The eventual defeat of the Germans at the hands of Russia was a certainty for those refugees, as Penelope Frey put it: “It happened with Napoleon, and it was going to happen again.”

When Frey recounted his experiences to his wife—they married in 1966—she had asked if he knew anyone from the ship still alive. He did. And then upon his wife’s suggestion, every year on that day, Frey’s office hosted a celebration with six or seven survivors.

Only 11 miles from Dr. Frey’s Park Avenue office, across the East River on Eastern Parkway in the Crown Heights neighborhood of Brooklyn, the Rebbe, too, would celebrate and give thanks to G‑d from their escape from the Nazi inferno. The 28th of Sivan became a day of celebration in 770 Eastern Parkway—the headquarters of the Chabad-Lubavitch movement—with a special farbrengen held to mark it each year from 1986.

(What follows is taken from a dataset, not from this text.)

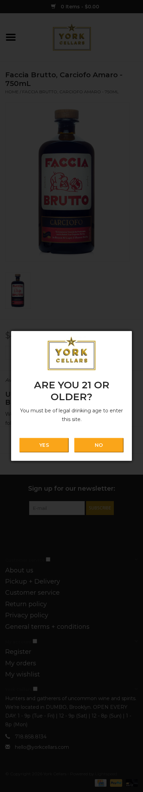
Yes (44, 445)
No (99, 445)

The Skull’s Saga Continues

Eighty years later, it would be the Rebbe’s emissary in Temecula, Calif., who would help lay the skull of this anonymous, destitute Holocaust survivor to rest.

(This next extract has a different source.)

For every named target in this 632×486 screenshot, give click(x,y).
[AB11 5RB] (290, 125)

Penelope and her husband knew a young Jewish boy who was close with their family and later became religious, moving to Israel. When Penelope revisited the mysterious skull that she’d brought with her to California when she moved there after retirement, she asked this family friend his advice. What does one do with a Jewish skull in a box, she wondered?

“Call the local Chabad,” her Jewish friend suggested.

“She called me while I was standing in line with a youth group at Knott’s Berry Farm and said, ‘I have the skull of a Holocaust survivor and would like to give it a proper burial, ” recounted Rabbi Yonasan Abrams, co-director of Chabad of Temecula with his wife, Natanya. “I wasn’t sure whether to call the mortuary, a more qualified rabbi, the media or police!”

Abrams immediately began making arrangements. On Oct. 4, with the assistance of Baruch (Bruce) Bloom of the Chesed Shel Emes Society of California and as Penelope Frey looked on, he carefully lowered the small casket into a grave at the Mount Olive Memorial Park Jewish Cemetery in Los Angeles and then they gently shoveled some dirt over the fresh grave. After 70 years, the skull of the man from the dental clinic with the numbers on his arm was finally laid to rest.

“We don’t know why he suffered so much during his lifetime, and even after life, but finally, his soul can rest in peace,” reflected Abrams.

“This story has a positive ending,” remarked Penelope. “This lifts my heart, and I believe my husband would have acted in the same way.”